If you want to use Azure EventHub as a destination, you must provide a formatted string containing both the EventHub Namespace authorization send ID and the EventHub name (name of the queue to use in the Namespace) separated by the | character.
list(string) n/a yes
logs_metrics_categories Metrics categories to send to destinations. list(string) null no
min_tls_version The minimum supported TLS version for the Storage Account. Possible values are TLS1_0, TLS1_1, and TLS1_2. string "TLS1_2" no
name_prefix Optional prefix for the generated name. string "" no
name_suffix Optional suffix for the generated name. string "" no
network_bypass Specifies whether traffic is bypassed for 'Logging', 'Metrics', 'AzureServices' or 'None'. list(string)
[
"Logging",
"Metrics",
"AzureServices"
]
no
network_rules_enabled Boolean to enable network rules on the Storage Account, requires network_bypass, allowed_cidrs, subnet_ids or default_firewall_action correctly set if enabled. bool true no
nfsv3_enabled Is NFSv3 protocol enabled? Changing this forces a new resource to be created. bool false no
private_link_access List of Privatelink objects to allow access from.
list(object({
endpoint_resource_id = string
endpoint_tenant_id = optional(string, null)
}))
[] no
public_nested_items_allowed Allow or disallow nested items within this Storage Account to opt into being public. bool false no
resource_group_name Resource group name. string n/a yes
sftp_users List of local SFTP user objects.
list(object({
name = string
home_directory = optional(string)
ssh_key_enabled = optional(bool, true)
ssh_password_enabled = optional(bool)
permissions_scopes = list(object({
target_container = string
permissions = optional(list(string), ["All"])
}))
ssh_authorized_keys = optional(list(object({
key = string
description = optional(string)
})), [])
}))
n/a yes
sftp_users_keys_path The filesystem location in which the key pairs will be created. Default to ~/.ssh/keys. string "~/.ssh/keys" no
shared_access_key_enabled Indicates whether the Storage Account permits requests to be authorized with the account access key via Shared Key.

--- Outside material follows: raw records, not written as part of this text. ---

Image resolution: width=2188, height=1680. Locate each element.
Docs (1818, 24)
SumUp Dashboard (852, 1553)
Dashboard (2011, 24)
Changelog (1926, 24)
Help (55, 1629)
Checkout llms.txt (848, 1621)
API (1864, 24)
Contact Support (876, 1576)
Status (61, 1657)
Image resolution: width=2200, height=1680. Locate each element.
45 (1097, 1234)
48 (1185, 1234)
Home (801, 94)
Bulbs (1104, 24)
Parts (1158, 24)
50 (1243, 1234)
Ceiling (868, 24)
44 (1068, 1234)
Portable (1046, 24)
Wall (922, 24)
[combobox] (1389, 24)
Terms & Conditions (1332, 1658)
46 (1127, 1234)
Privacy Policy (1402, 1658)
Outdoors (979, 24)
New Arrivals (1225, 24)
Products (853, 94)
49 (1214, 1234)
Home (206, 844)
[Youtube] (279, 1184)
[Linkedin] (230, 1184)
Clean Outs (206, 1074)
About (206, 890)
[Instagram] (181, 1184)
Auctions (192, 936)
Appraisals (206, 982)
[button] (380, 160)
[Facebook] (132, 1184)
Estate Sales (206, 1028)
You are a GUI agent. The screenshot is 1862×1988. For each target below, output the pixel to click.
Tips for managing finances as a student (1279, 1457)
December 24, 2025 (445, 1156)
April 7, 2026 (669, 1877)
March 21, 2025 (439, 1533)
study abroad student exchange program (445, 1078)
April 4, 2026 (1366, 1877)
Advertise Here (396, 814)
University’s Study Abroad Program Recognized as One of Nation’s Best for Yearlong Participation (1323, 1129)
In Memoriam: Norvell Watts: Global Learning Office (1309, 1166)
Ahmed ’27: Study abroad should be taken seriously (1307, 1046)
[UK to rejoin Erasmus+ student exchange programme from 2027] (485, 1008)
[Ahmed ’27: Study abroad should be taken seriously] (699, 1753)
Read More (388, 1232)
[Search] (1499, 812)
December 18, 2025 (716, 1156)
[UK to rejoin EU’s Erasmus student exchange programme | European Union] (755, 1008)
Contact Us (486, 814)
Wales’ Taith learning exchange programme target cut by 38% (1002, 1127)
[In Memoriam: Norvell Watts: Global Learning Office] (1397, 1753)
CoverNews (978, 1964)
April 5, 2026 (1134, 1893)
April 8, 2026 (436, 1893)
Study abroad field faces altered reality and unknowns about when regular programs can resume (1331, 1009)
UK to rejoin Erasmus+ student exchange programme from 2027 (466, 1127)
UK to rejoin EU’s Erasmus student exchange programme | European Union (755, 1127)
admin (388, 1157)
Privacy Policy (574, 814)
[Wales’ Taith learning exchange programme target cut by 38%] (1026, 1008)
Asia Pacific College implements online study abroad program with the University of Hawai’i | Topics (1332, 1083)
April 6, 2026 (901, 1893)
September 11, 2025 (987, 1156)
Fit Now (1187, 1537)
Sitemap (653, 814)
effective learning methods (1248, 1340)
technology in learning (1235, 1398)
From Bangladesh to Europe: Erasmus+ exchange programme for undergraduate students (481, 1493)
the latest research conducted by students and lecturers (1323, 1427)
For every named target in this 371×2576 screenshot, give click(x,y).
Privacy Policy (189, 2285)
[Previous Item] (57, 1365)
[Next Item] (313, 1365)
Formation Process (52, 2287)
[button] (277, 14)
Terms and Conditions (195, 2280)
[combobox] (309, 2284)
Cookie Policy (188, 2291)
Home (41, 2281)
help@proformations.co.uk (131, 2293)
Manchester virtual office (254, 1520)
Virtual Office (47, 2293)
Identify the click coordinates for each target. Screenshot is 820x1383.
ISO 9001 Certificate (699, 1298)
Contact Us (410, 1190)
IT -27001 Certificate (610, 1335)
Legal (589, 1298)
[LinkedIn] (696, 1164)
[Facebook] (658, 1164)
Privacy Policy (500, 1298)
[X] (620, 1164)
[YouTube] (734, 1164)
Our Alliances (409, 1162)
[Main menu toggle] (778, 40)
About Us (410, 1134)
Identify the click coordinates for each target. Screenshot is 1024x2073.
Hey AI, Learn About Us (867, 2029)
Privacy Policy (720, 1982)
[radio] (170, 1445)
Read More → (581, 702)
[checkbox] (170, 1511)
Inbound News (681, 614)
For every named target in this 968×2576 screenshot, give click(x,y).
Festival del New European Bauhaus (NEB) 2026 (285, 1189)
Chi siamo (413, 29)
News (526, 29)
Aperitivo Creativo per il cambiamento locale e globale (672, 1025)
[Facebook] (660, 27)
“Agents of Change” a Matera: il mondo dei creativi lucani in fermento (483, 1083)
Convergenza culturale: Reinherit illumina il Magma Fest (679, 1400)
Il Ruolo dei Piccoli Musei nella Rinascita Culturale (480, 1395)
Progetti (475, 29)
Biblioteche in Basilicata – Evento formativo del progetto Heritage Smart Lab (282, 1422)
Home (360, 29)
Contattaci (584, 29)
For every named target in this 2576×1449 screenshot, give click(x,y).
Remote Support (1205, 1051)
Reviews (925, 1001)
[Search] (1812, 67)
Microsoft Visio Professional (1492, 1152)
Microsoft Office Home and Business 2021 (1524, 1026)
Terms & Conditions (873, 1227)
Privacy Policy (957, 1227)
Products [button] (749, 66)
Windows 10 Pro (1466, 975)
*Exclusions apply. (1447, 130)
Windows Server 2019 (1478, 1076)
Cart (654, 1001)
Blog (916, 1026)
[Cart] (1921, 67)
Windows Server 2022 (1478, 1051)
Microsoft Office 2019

If false, then all requests, including shared access signatures, must be authorized with Azure Active Directory (Azure AD). bool false no
stack Project stack name. string n/a yes
static_website_config Static website configuration.
object({
index_document = optional(string)
error_404_document = optional(string)
})
null no
subnet_ids Subnets to allow access to that Storage Account. list(string) [] no

Outputs

Name Description
blob_containers Created Blob containers in the Storage Account.
id Storage Account ID.
identity_principal_id Storage Account system identity principal ID.
module_diagnostics Diagnostics settings module outputs.
name Storage Account name.
resource Storage Account resource object.
sftp_users Information about created local SFTP users.